*DIRECTIONS*. Please continue the blog post below about computer memory, hexadecimal, and addresses, beginning right after its final sentence.

======== DOCUMENT EXTRACT ========

Memory - Week #4
Welcome back!
I’ve only got a short blog post today, as the course I’m currently taking is focusing mostly on theory and other computer science abstractions.
However, the most concrete of these topics is memory: specifically hexadecimals, addresses, and the syntax you need to know to implement these features in your code.
We first learned the decimal and character-counting system that computers use to understand values above 10, then 16, and so on.
0-9 is the first 10 digits, then 10-16 are represented in the letters A-F.
The specific context within which these concepts were presented was color, specifically how computers universally recognize different shades of RGB colors through their hex code. For instance, #0000FF is blue, because it is 100% B and 0% R(ed) or G(reen).
Addresses
Every shred of data stored on your computer has a particular address that can be reached by pointers, or at least in C. Misusing memory or having those chunks of information touch a bug, however, can actually be dangerous and potentially destabilize your code.
int n = 50;
I’ve just assigned the value of 50 to variable n.

======== INFORMATION PROVIDED ========

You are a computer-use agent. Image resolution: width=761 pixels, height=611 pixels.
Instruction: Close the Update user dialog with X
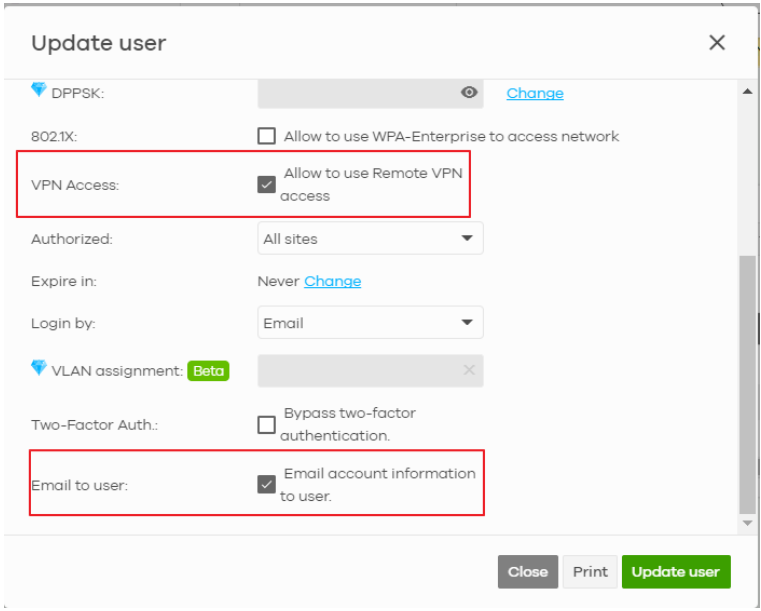click(x=716, y=43)
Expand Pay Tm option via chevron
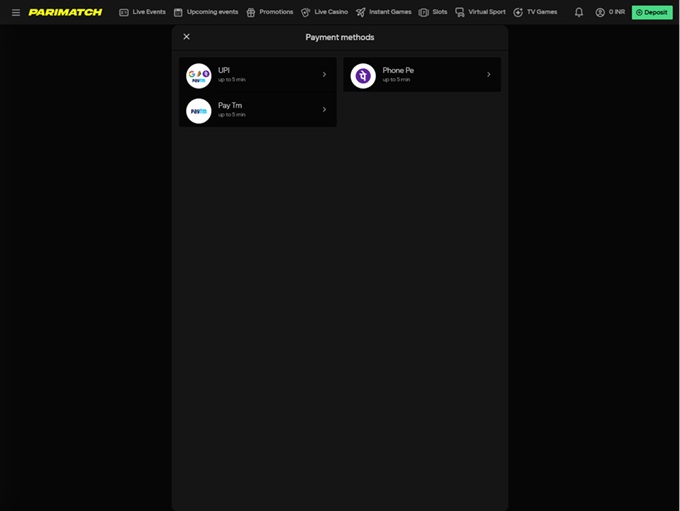Screen dimensions: 680x511 324,110
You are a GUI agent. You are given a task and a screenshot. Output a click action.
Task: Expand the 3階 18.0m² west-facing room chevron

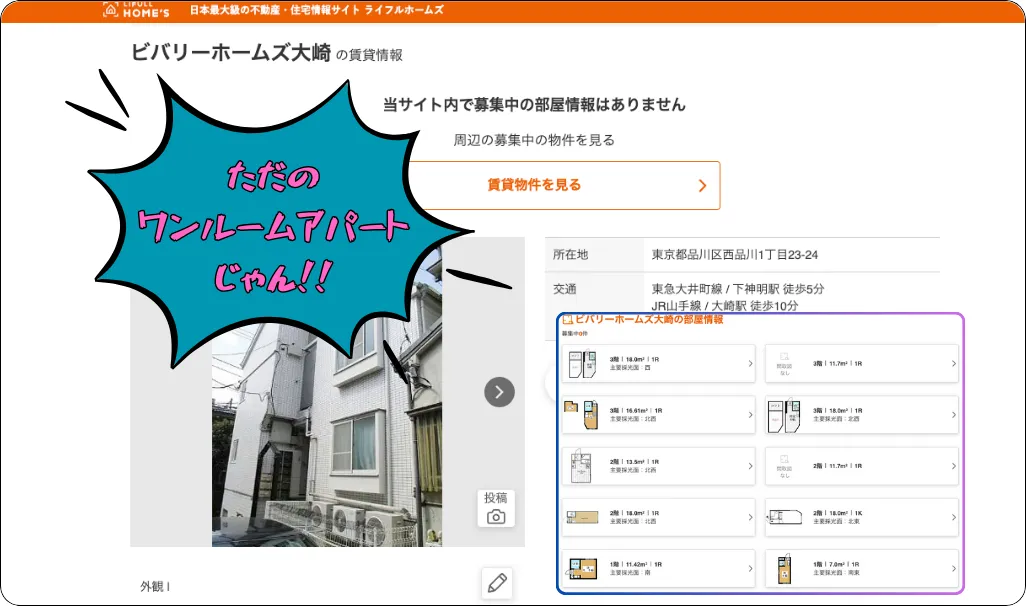(x=750, y=364)
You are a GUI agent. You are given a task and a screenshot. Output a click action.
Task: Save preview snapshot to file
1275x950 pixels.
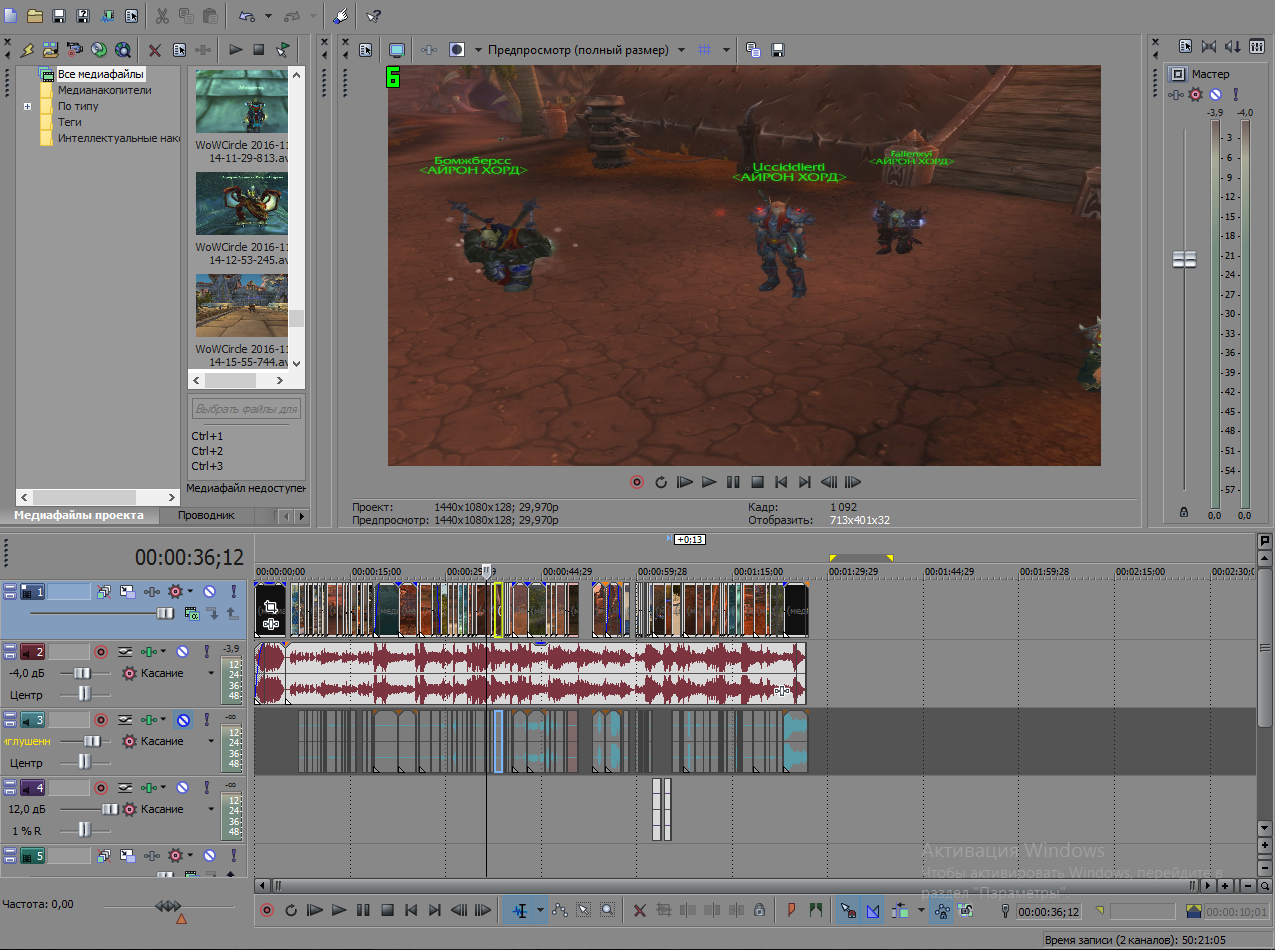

========

*RESULT OF THE TASK*.
int *p = &n;
Now, in this line of code, p is the address of an integer, in this case, the integer in question being n.
So, running this code…
#include <stdio.h>
int main(void)
{
int n = 50;
int *p = &n;
printf(“%p\n”, p);
}
…would return the address 0x7fff84f2ff0c.
Therefore, the code that I am running is storing the address of the integer n in p, and then printing the value of p so that I, in a sense, know where that information lives.
Fun quote: Programmers need to know that a piece of data exists, but you don’t need to be writing out the exact address each time you call it—you just need to know that the computer knows how to find it.
x—x
This was just a short section today—wish I could have written more code, but you have good days, and you have bad days. Looking forward to tomorrow.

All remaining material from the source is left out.